(Beginning of Provided entries)
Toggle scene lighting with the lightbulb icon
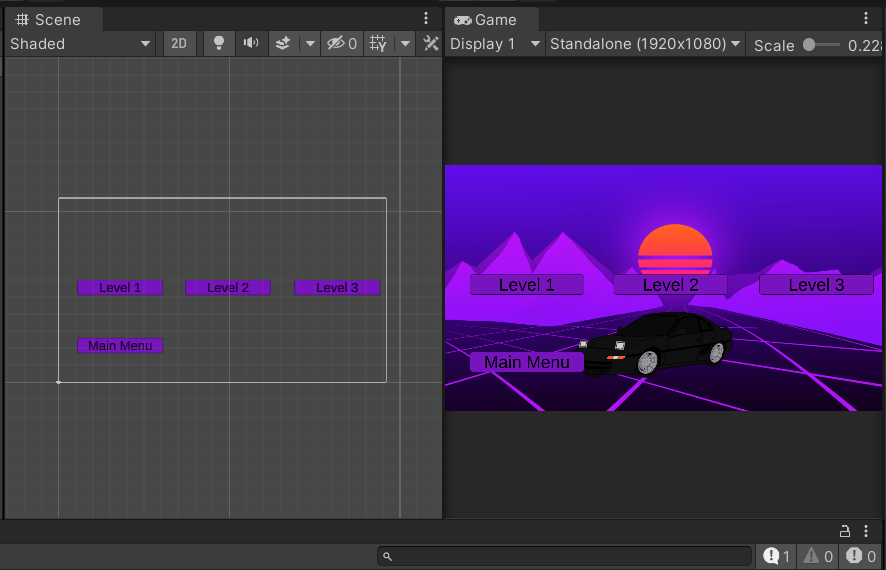This screenshot has width=886, height=570. click(218, 43)
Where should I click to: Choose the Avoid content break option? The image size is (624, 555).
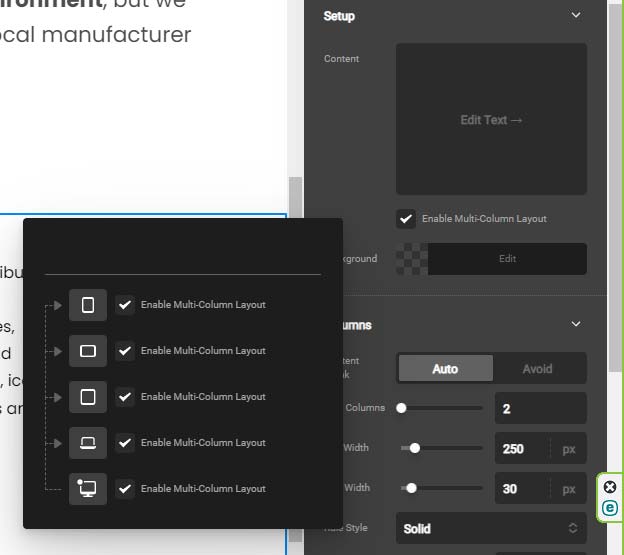click(537, 369)
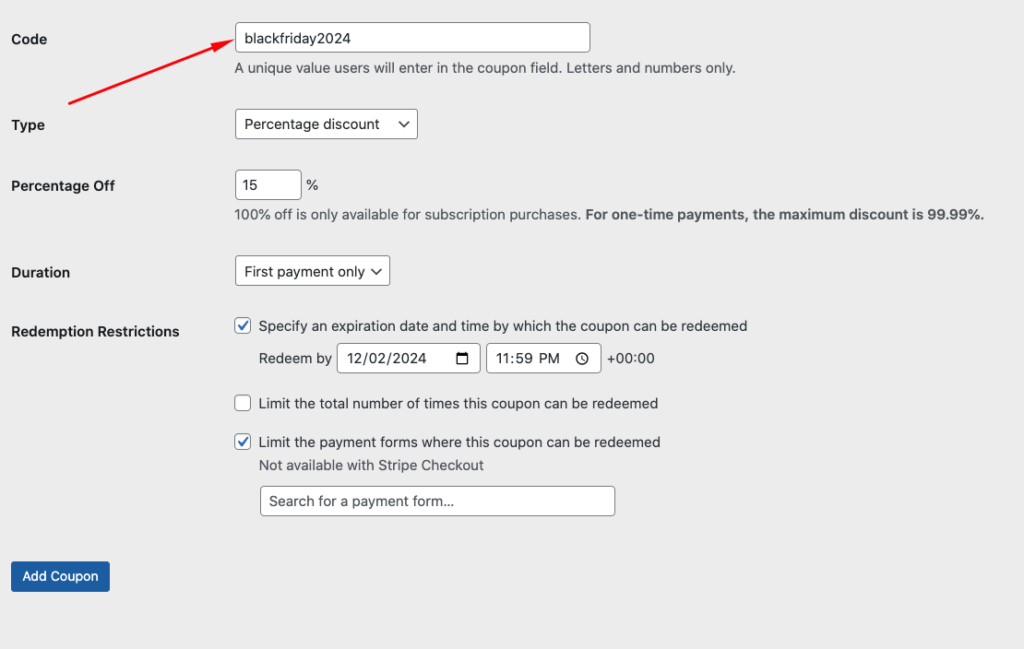Click the text label beside the total redemptions checkbox
Screen dimensions: 1024x649
458,404
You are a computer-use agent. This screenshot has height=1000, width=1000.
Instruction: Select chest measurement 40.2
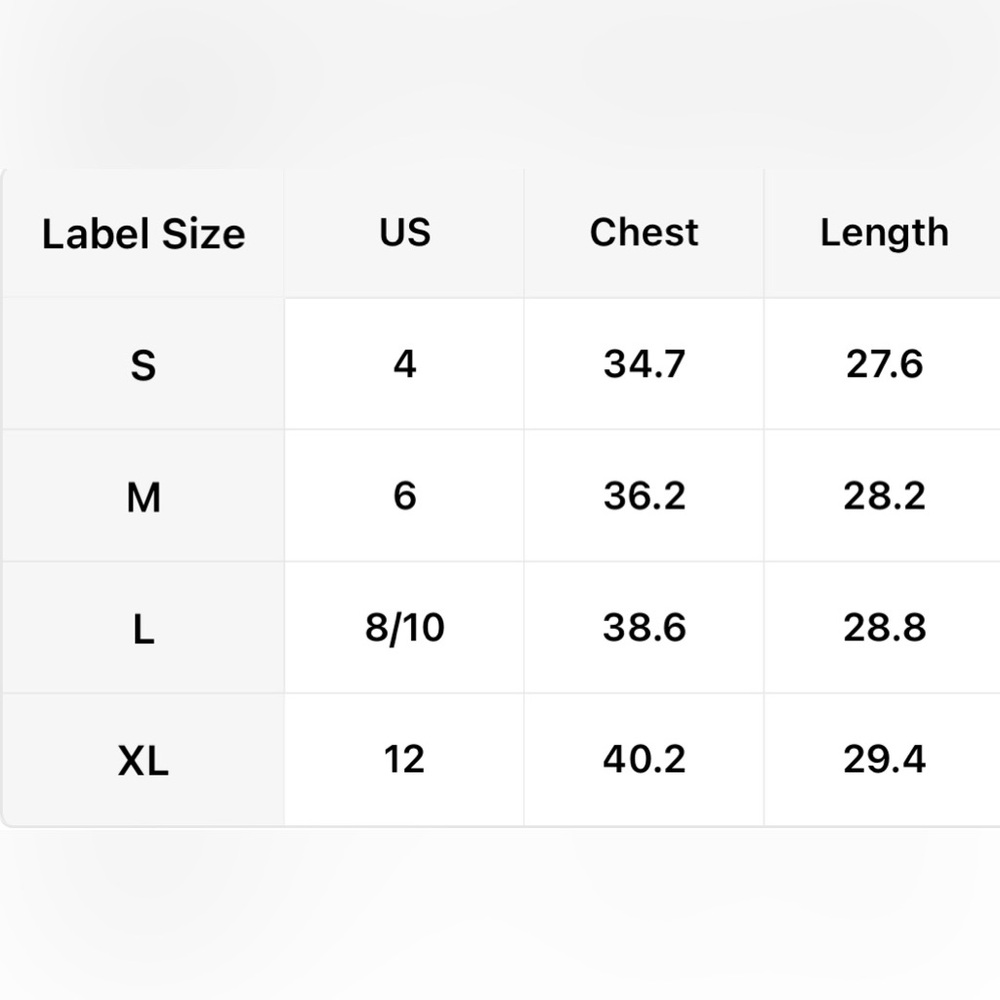click(644, 760)
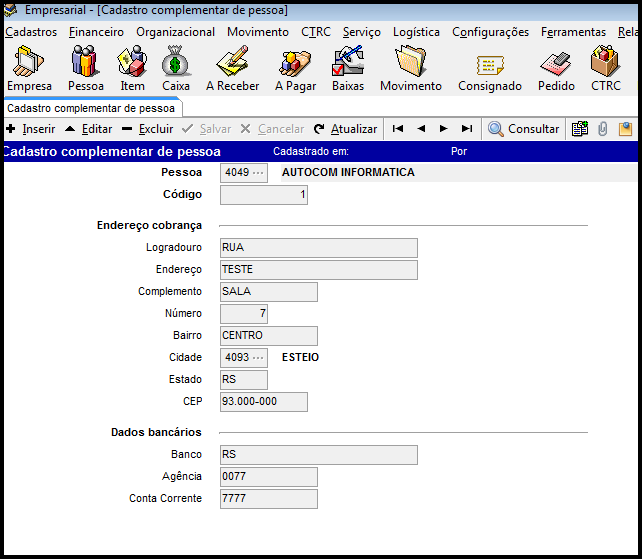The height and width of the screenshot is (559, 642).
Task: Click the CEP input field
Action: coord(263,402)
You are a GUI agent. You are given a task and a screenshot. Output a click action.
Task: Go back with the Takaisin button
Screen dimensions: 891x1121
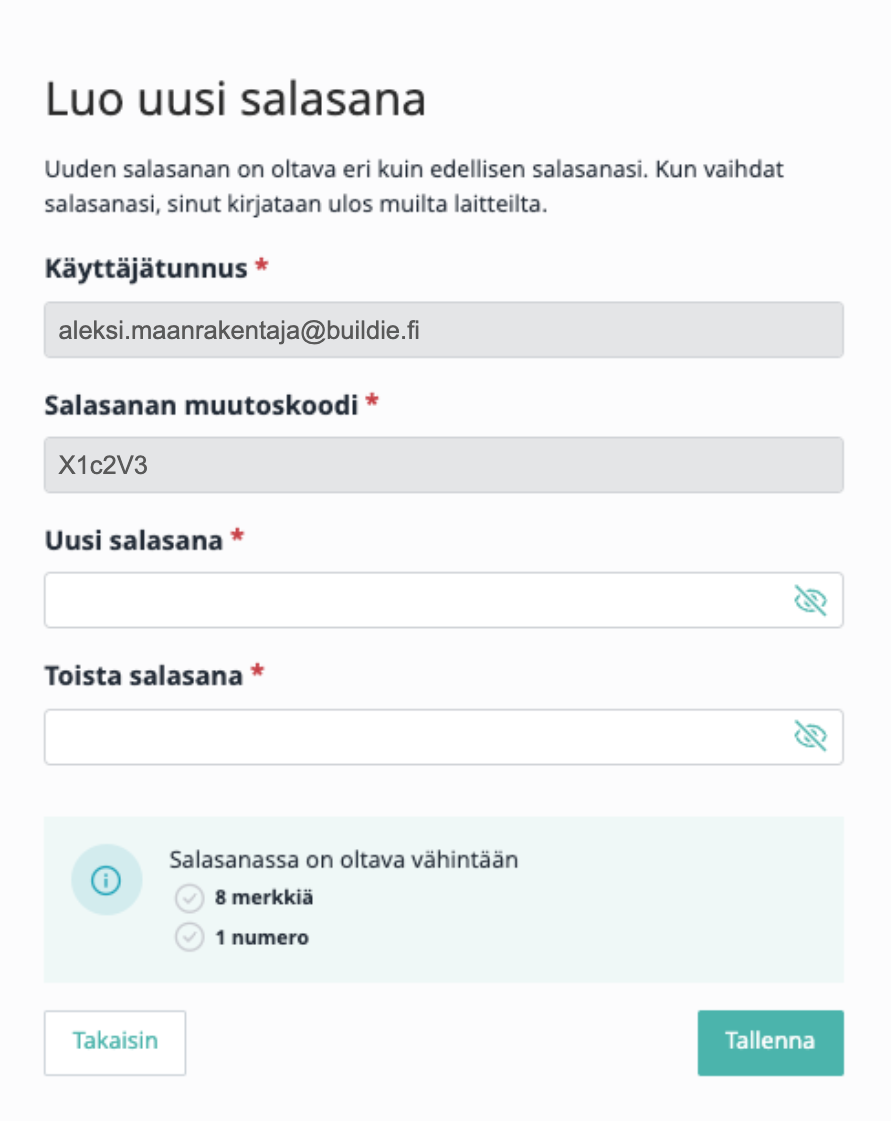coord(115,1042)
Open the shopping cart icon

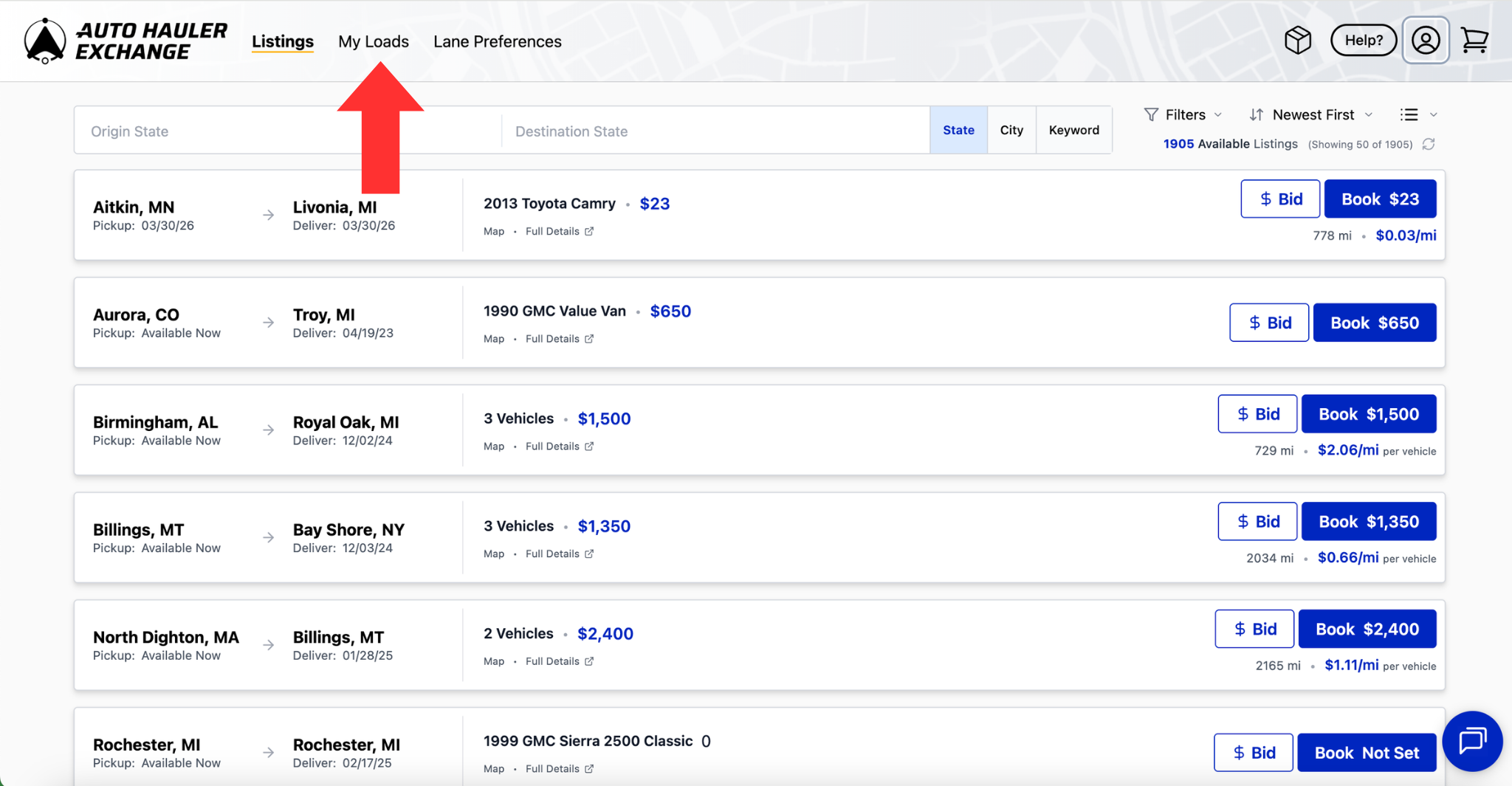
(End of Provided entries)
§ Task prompt
Pictures stay out. Everything else in the listing gets printed exactly.

§ Solution to this task
Toggle scene lighting with the lightbulb icon
This screenshot has width=886, height=570. click(218, 43)
Where should I click to: Choose the Avoid content break option? The image size is (624, 555).
click(537, 369)
Click the text label beside the total redemptions checkbox
Screen dimensions: 1024x649
458,404
You are a computer-use agent. This screenshot has height=1000, width=1000.
Instruction: Select chest measurement 40.2
click(644, 760)
The height and width of the screenshot is (559, 642).
Task: Click the CEP input field
Action: coord(263,402)
You are a GUI agent. You are given a task and a screenshot. Output a click action.
Task: Go back with the Takaisin button
Screen dimensions: 891x1121
coord(115,1042)
Open the shopping cart icon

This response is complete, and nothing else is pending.